JBoss.orgCommunity Documentation

Chapter 5. Developing with Immutant

5.1. Introduction

Immutant fully embraces the time-honored Lisp tradition of incremental development at a REPL. This effectively puts you inside the application server, with all its integrated services at your fingertips.

It is quite an intimate experience to build your application while it's deployed and running in Immutant, with frictionless access to its services in real-time, running tests against those services immediately, as you edit them. And no mocking, packaging, or deployment steps to interrupt your flow.

5.2. In-Container Testing

At the REPL, you're free to use whichever Clojure testing library you prefer, e.g. clojure.test or Midje. Each has its own way of invoking tests, allowing you to, for example, run one at a time or perhaps run every test in one or more namespaces.
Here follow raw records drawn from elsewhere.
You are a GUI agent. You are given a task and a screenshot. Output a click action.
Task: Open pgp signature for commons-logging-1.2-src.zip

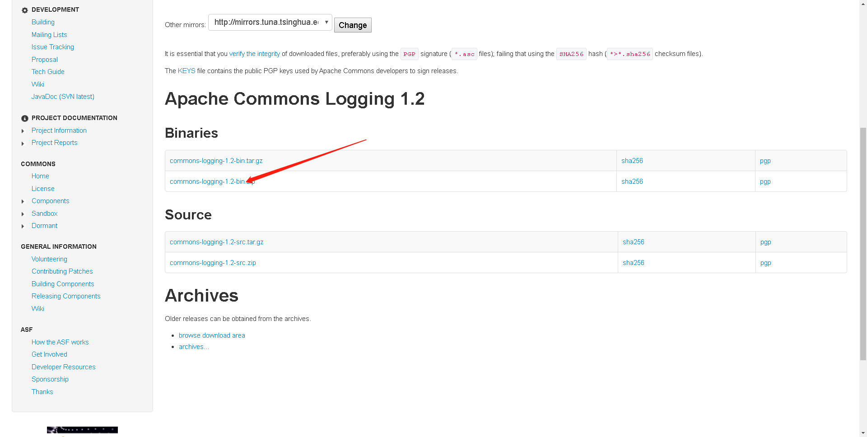[765, 263]
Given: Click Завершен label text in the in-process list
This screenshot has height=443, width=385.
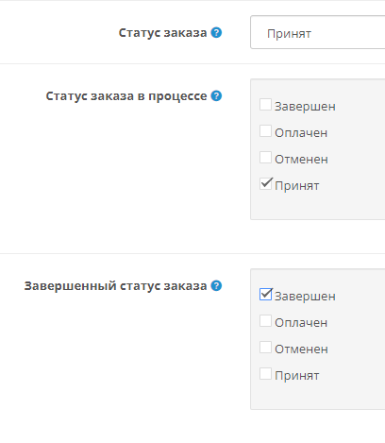Looking at the screenshot, I should 305,107.
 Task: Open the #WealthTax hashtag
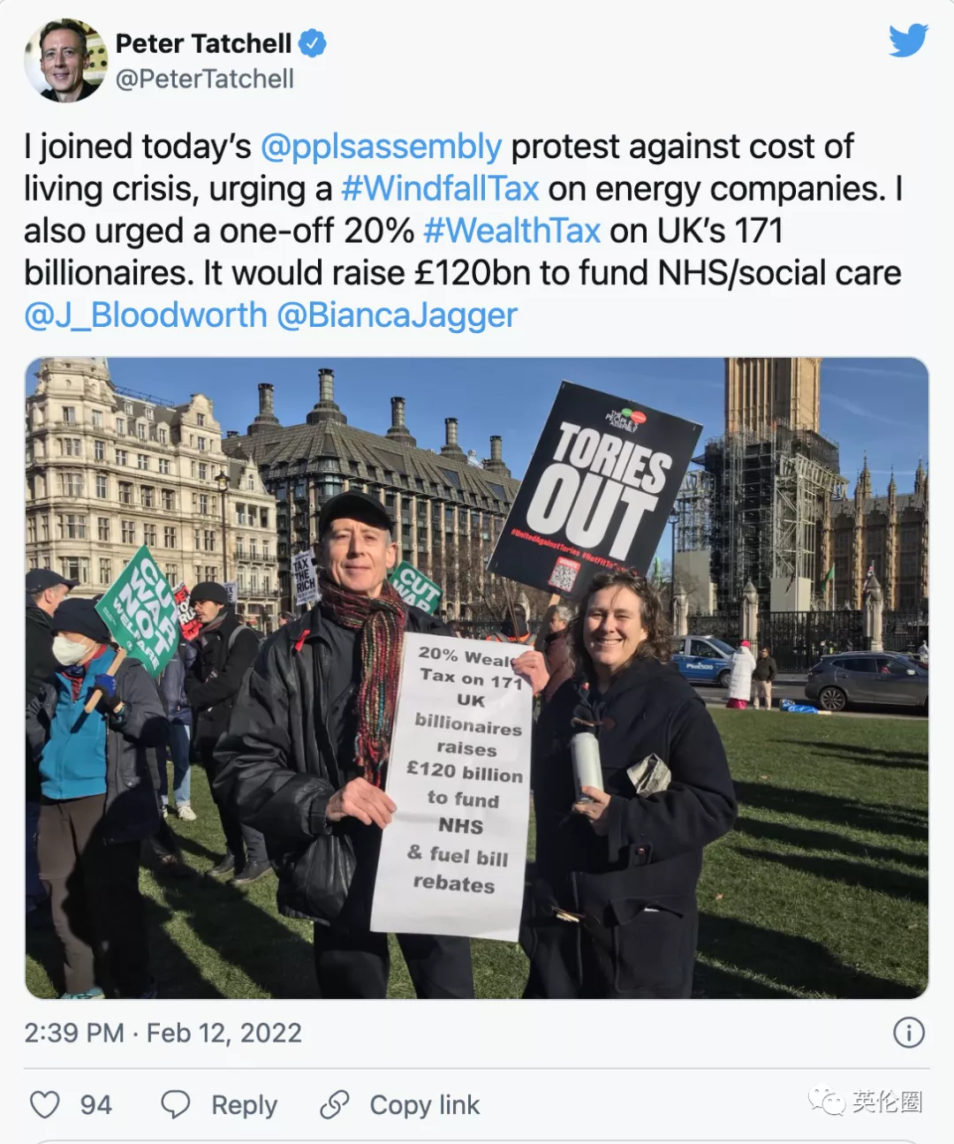pyautogui.click(x=512, y=231)
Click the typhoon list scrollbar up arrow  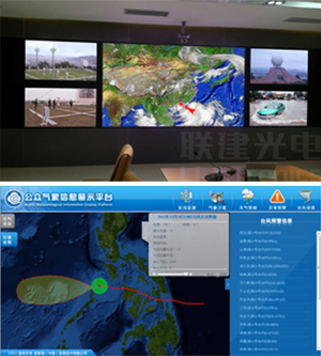click(319, 233)
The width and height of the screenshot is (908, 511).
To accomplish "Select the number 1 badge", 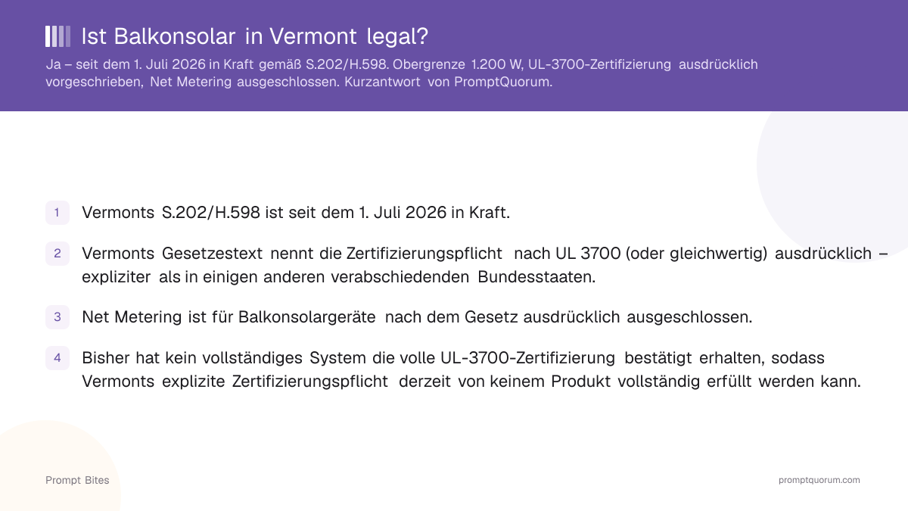I will pos(58,213).
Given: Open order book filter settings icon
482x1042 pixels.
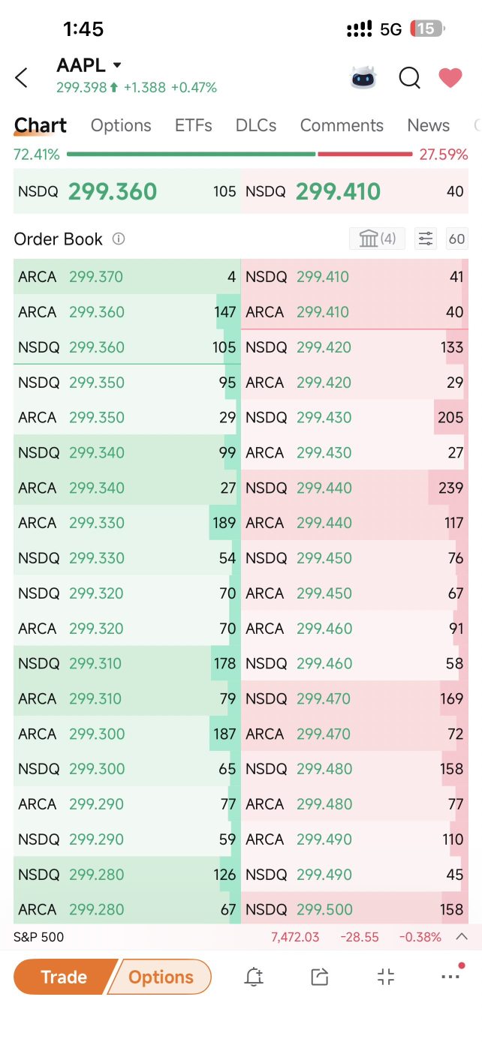Looking at the screenshot, I should [426, 239].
These should work fine at the Immutant REPL, and you're free to refer to the integrated Immutant services in your test definitions.

There are some handy reflective functions available in the immutant.util namespace, specifically app-uri, which can be used to construct URL's in the tests for your web apps. This ensures your tests can always "find" your app, regardless of context path or HTTP port, for example.

5.2.1. lein immutant test

The test task of the lein-immutant plugin enables you to run your in-container tests when not connected to an Immutant REPL. It will find all the tests (or Midje facts) in a project, fire up an Immutant instance, deploy the project to it, connect to its REPL, run all the tests, undeploy the app, shutdown the Immutant, and display the results, returning success only if all tests pass.

Because it conveniently runs all your tests inside the app server, a successful run yields a high confidence that your code will run correctly when it counts – in production, when deployed to the same app server. For this reason, it may also be useful to run it on your app's Continuous Integration host whenever any changes are committed.

Note: the log output for the Immutant instance used for the test run will be located in <project-root>/target/isolated-immutant/standalone/log/.

5.3. The REPL

Immutant provides support for connecting to an application's runtime via nREPL.

Each REPL service runs on a unique port, allowing you to have REPLs into multiple applications within the same Immutant, or multiple REPLs within the same application.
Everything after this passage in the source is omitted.